- A defesa do influenciador Hytalo Santos protocolou uma petição para anular a condenação dele e do marido, Israel Vicente.
- O recurso sustenta a validade com base no ECA Digital, conhecido como lei Felca, que entrou em vigor em 17 de março.
- Os condenados foram presos por produzir conteúdo erótico com adolescentes.
- O objetivo é questionar a decisão à luz das mudanças trazidas pela lei Felca e pelos dispositivos do ECA Digital.
A defesa de Hytalo Santos protocolou uma petição para tentar anular a condenação do influenciador e de seu marido, Israel Vicente. O recurso argumenta com base no ECA Digital, conhecido como lei Felca, que entrou em vigor em 17 de março. A ação se dirige aos nomes já condenados, buscando rever o veredito.
Conforme a defesa, a aplicação da legislação atual seria inadequada ao caso, segundo a argumentação apresentada. O pedido visa reverter ou revisar decisões anteriores com base nos dispositivos da nova lei. Não há detalhes públicos sobre o andamento imediato do recurso.
Lei Felca entra em vigor
A lei Felca, referente ao ECA Digital, foi sancionada para tratar de conteúdos envolvendo menores na esfera online. A entrada em vigor ocorreu no dia 17 de março, conforme noticiado pelo portal Folha de S.Paulo. A defesa sustenta que o marco legal pode influir na fundamentação da condenação.
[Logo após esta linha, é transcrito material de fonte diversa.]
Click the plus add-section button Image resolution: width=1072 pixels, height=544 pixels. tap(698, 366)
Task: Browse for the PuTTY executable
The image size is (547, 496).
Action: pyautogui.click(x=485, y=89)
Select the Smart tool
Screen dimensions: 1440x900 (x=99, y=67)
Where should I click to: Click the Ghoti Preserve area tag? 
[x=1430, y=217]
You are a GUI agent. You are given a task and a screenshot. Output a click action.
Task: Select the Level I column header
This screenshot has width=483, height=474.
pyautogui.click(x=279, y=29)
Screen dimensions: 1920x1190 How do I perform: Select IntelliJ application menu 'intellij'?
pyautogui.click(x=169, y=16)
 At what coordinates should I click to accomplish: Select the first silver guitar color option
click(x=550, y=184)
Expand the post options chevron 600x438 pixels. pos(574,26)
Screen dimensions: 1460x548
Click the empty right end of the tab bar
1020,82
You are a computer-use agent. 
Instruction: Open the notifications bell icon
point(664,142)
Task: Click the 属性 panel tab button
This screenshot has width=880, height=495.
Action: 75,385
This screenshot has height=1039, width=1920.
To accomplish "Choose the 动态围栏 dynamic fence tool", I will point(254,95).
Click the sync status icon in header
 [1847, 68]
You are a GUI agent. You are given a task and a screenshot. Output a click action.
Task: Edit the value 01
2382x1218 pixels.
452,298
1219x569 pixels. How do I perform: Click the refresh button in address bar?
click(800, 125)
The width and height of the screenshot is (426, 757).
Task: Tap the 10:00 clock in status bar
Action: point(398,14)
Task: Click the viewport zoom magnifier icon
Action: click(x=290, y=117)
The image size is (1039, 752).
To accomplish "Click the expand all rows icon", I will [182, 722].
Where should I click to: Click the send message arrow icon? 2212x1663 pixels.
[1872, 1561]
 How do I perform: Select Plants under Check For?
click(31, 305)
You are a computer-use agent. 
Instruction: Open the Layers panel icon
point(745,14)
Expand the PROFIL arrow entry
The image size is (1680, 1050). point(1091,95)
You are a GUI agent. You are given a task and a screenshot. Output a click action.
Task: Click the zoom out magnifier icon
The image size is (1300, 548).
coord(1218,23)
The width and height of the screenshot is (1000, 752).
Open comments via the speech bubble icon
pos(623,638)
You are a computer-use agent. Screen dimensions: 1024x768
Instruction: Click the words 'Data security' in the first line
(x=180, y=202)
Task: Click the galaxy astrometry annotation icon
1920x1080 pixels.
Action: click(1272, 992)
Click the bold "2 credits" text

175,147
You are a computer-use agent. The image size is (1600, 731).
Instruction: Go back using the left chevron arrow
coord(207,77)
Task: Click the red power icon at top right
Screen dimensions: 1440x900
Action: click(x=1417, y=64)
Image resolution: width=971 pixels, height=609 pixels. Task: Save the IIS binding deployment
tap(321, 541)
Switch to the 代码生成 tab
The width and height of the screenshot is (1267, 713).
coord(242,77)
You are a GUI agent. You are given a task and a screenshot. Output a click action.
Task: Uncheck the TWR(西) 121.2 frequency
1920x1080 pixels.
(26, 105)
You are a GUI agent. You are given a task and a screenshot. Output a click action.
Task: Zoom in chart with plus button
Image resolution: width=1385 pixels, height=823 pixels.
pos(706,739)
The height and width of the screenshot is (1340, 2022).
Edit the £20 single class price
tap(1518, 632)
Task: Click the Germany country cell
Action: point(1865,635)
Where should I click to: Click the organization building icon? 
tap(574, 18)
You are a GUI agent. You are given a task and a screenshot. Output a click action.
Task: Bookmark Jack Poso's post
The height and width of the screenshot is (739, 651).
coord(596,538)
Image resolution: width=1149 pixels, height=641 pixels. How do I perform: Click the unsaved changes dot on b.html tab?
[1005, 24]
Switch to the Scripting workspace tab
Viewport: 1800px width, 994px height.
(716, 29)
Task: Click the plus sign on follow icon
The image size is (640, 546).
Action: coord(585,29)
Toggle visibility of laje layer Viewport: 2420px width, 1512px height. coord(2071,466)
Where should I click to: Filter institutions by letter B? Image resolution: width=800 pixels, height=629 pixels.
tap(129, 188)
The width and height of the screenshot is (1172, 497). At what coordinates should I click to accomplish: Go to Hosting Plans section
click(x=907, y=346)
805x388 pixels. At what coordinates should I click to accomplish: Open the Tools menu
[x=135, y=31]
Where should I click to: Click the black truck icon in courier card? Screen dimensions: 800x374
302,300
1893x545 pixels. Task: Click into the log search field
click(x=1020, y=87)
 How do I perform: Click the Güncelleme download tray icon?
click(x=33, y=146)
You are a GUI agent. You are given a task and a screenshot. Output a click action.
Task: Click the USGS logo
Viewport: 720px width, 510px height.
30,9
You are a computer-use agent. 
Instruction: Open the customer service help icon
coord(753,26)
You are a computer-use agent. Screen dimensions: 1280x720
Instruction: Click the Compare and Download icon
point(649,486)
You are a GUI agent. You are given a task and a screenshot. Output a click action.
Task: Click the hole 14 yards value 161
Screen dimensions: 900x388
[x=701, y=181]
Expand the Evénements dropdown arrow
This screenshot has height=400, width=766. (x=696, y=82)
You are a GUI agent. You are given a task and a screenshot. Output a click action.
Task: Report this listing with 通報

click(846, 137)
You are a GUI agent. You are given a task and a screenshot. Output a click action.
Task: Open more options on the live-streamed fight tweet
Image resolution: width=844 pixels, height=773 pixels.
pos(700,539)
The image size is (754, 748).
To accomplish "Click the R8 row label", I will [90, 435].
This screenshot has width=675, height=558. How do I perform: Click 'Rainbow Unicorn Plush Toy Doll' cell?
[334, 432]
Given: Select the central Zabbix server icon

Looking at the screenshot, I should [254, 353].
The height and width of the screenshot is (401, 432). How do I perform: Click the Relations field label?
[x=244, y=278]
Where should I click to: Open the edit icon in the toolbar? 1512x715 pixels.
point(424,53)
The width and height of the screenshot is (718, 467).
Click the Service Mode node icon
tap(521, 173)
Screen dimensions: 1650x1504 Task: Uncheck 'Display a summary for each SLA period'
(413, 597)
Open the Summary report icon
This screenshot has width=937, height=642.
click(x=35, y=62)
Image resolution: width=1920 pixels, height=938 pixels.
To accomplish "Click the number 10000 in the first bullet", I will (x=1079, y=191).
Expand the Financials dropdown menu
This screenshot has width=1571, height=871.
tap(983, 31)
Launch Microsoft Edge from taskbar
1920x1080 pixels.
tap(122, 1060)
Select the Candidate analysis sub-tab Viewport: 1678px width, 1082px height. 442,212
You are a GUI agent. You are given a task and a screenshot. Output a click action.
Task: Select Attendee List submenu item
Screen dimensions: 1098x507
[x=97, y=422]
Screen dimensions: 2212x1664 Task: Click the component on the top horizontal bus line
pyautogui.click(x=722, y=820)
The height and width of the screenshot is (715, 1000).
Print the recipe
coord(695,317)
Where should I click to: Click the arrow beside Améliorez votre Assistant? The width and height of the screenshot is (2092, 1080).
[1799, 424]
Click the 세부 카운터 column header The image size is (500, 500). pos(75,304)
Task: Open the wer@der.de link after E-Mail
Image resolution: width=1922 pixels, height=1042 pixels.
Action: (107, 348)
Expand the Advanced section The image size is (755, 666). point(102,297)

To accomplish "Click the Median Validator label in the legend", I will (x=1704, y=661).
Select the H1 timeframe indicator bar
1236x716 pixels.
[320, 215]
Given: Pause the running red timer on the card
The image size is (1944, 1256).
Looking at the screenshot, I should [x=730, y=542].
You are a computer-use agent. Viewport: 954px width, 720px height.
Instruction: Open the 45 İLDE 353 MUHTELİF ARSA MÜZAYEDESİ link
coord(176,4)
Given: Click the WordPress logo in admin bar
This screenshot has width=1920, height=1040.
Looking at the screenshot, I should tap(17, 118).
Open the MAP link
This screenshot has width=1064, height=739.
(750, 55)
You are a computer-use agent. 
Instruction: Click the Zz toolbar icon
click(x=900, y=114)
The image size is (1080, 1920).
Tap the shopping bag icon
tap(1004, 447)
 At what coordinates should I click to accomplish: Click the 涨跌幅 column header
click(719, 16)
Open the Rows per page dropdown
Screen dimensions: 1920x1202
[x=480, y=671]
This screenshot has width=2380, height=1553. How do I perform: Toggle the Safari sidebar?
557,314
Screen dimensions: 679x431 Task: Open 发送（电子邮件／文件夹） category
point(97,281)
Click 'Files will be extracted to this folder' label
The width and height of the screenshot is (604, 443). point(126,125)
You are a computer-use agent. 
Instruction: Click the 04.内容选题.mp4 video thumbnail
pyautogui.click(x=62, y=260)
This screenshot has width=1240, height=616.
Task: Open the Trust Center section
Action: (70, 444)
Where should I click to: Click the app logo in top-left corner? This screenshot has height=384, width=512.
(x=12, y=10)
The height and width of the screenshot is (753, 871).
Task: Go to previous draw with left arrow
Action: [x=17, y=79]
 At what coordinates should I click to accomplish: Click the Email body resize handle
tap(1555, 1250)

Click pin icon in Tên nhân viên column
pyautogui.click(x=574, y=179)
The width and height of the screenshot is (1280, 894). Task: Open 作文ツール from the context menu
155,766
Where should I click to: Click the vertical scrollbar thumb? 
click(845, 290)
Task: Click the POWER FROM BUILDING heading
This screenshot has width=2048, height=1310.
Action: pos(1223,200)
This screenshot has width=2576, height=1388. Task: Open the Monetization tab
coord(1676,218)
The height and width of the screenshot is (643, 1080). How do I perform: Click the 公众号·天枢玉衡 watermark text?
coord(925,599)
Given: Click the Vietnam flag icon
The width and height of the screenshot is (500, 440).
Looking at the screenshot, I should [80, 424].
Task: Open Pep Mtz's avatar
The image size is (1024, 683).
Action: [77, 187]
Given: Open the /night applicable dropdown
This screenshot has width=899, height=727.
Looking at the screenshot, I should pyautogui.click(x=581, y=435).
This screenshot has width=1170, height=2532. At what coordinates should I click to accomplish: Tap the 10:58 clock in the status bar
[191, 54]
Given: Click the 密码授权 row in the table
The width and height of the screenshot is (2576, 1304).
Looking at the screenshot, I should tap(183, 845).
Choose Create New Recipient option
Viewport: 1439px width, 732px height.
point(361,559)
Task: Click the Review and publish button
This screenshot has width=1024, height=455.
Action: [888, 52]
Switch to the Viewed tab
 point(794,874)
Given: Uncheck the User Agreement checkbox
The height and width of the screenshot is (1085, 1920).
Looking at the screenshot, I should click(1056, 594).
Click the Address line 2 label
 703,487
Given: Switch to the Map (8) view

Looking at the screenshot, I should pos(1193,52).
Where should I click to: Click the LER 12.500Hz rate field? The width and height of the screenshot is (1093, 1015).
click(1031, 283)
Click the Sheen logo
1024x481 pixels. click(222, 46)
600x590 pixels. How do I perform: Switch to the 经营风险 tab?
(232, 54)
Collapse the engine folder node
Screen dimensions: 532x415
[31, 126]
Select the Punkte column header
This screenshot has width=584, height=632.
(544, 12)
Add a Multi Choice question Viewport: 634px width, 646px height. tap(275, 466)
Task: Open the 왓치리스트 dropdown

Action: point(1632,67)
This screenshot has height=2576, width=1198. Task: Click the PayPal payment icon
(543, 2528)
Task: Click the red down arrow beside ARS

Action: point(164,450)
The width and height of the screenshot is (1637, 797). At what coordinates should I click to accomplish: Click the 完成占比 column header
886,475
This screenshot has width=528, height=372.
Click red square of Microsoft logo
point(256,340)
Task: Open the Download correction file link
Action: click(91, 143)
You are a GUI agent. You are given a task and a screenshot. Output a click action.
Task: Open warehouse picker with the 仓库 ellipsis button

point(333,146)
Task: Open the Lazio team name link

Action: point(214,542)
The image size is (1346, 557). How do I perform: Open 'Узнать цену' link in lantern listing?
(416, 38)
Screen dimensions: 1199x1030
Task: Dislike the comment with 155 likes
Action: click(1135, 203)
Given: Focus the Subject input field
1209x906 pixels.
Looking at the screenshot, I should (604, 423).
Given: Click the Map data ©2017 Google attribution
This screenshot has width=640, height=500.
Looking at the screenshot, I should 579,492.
O processo envolve alegações de produção de conteúdo erótico com adolescentes. Não há, no momento, divulgação de novos elementos probatórios pela defesa ou pela acusação. As informações oficiais sobre a decisão que pode ser anulada não foram detalhadas neste comunicado.
Desdobramentos e próximos passos
Especialistas apontam que, se acolhido, o recurso pode levar a revisão de penas ou de responsabilizações. A defesa respalda-se no arcabouço do ECA Digital para contestar pontos específicos da condenação. O Ministério Público ainda não apresentou manifestação pública sobre o caso neste resumo.
A relevância do recurso reside na aplicação prática da lei Felca a casos envolvendo produção de conteúdo com menores. A tramitação segue sob segredo de justiça ou sob sigilo processual, conforme a natureza do processo. Não houve confirmação de datas para novas audiências.